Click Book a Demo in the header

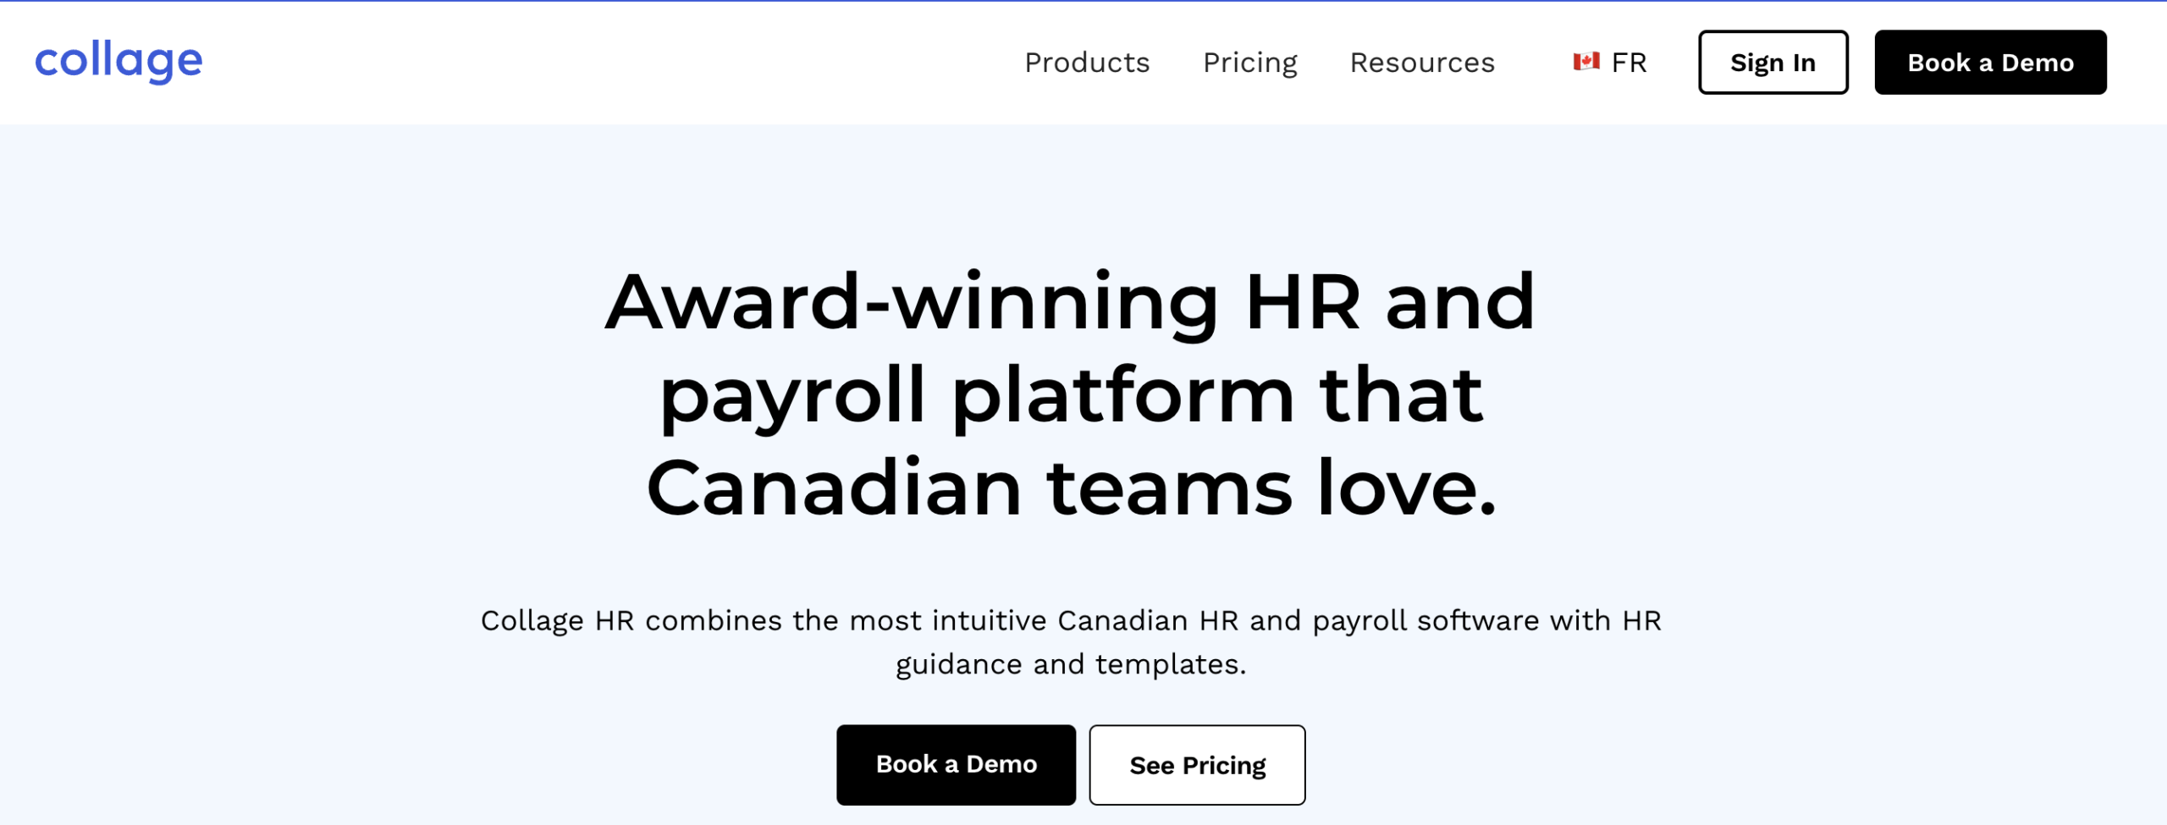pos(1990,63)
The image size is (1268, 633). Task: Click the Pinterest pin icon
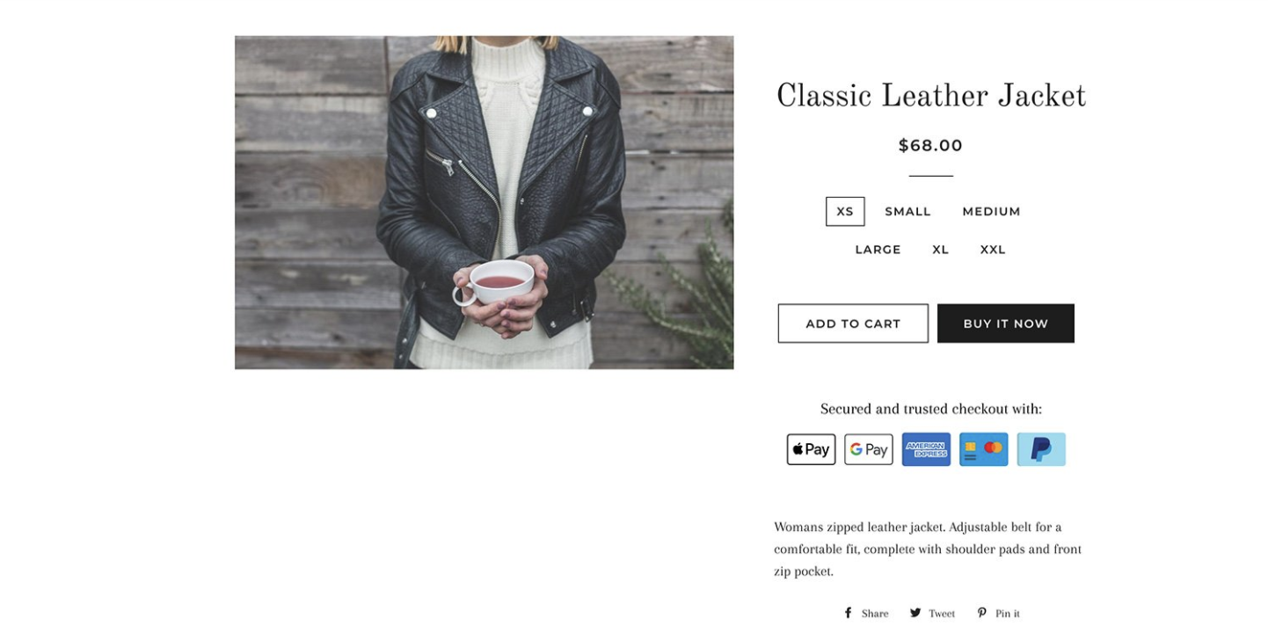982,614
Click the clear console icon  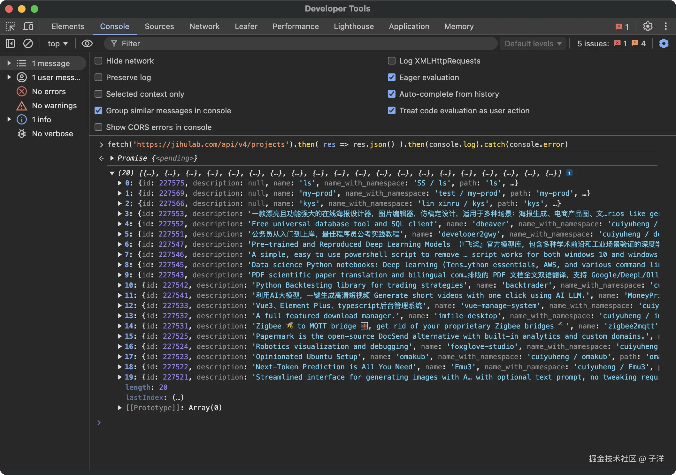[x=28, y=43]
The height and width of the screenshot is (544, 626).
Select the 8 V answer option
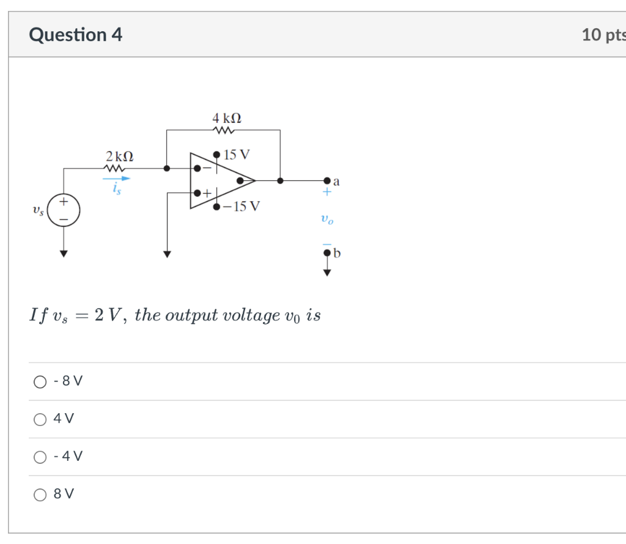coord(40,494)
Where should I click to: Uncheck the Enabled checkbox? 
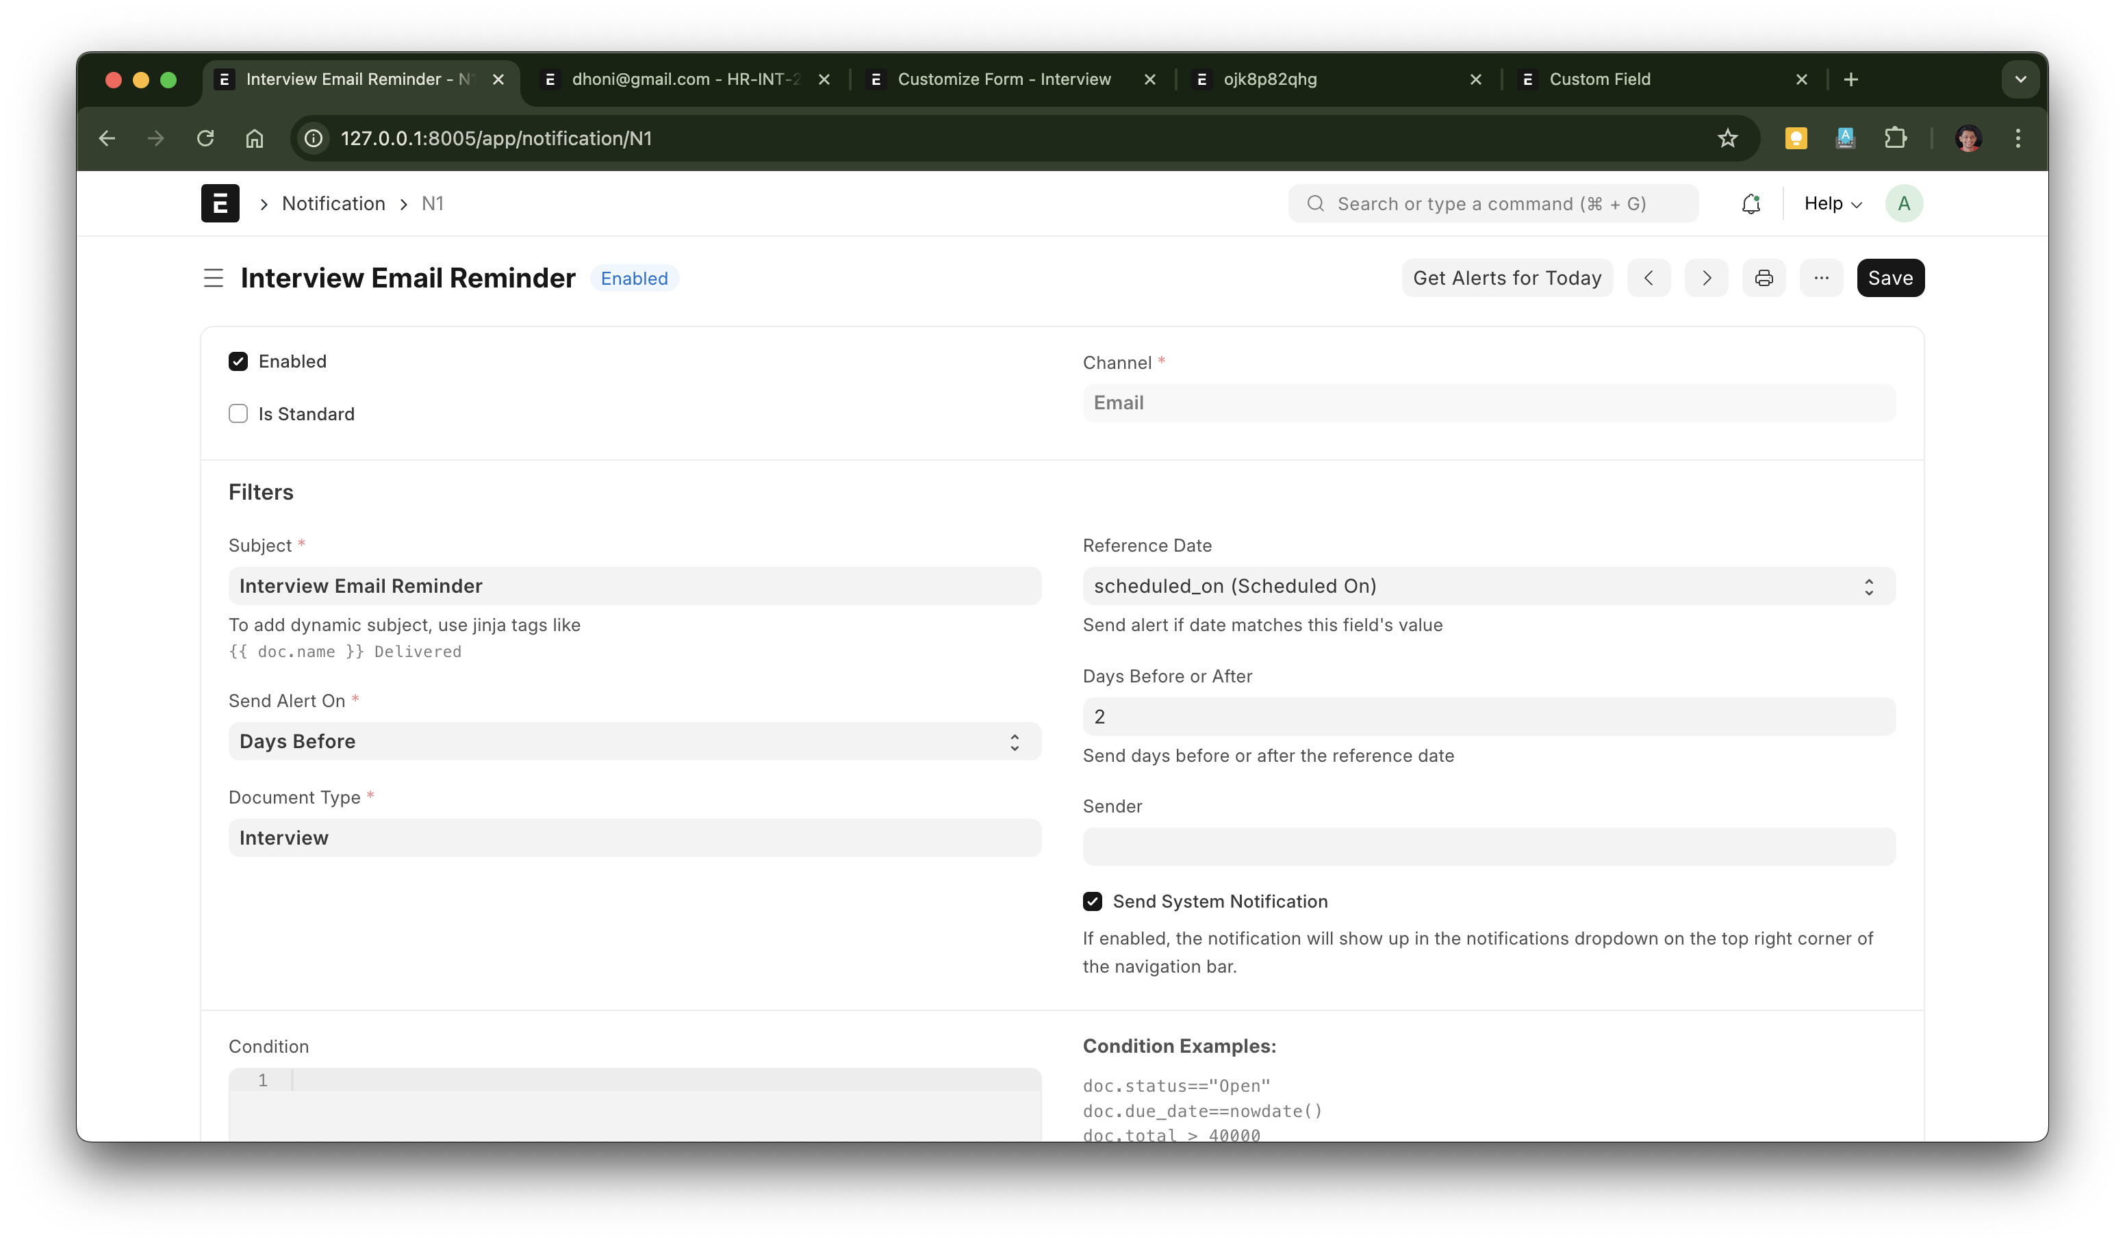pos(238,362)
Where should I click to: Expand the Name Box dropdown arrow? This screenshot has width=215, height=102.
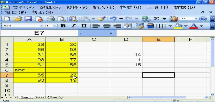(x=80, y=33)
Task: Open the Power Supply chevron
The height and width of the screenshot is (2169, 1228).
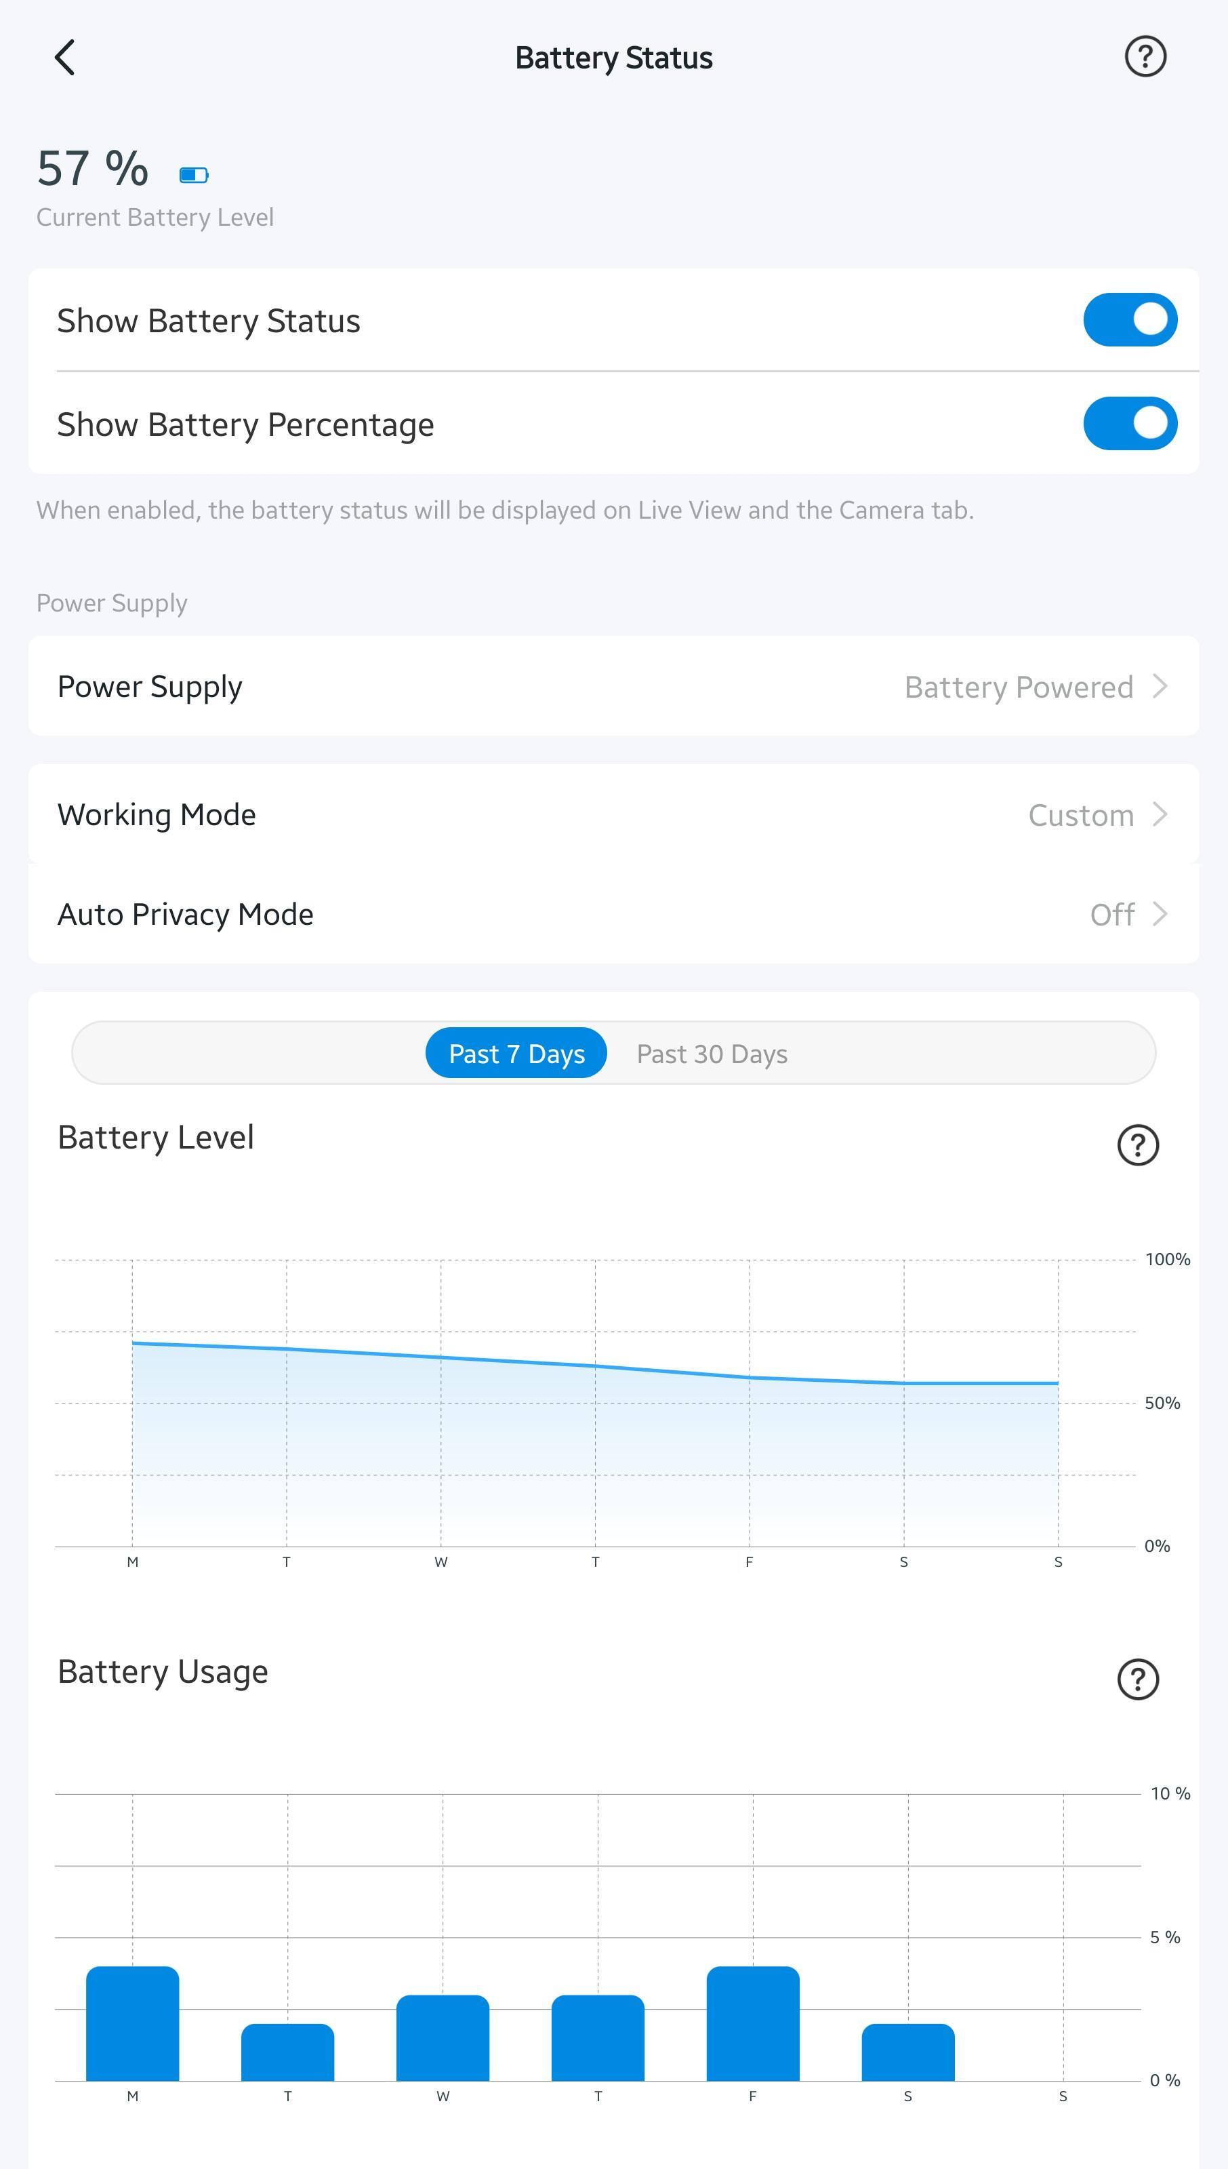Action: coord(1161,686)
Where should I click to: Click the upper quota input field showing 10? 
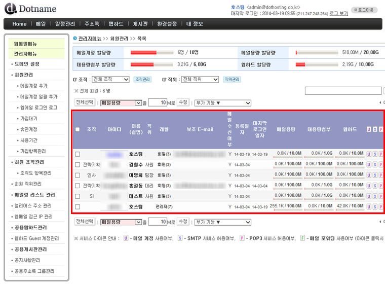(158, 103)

☆ ☆ ☆ ☆ ☆ ☆ ☆

**Stated problem**.
Count the lines of the entries above that contain the word "Where", and reply with the number alone.

**Full output**.
3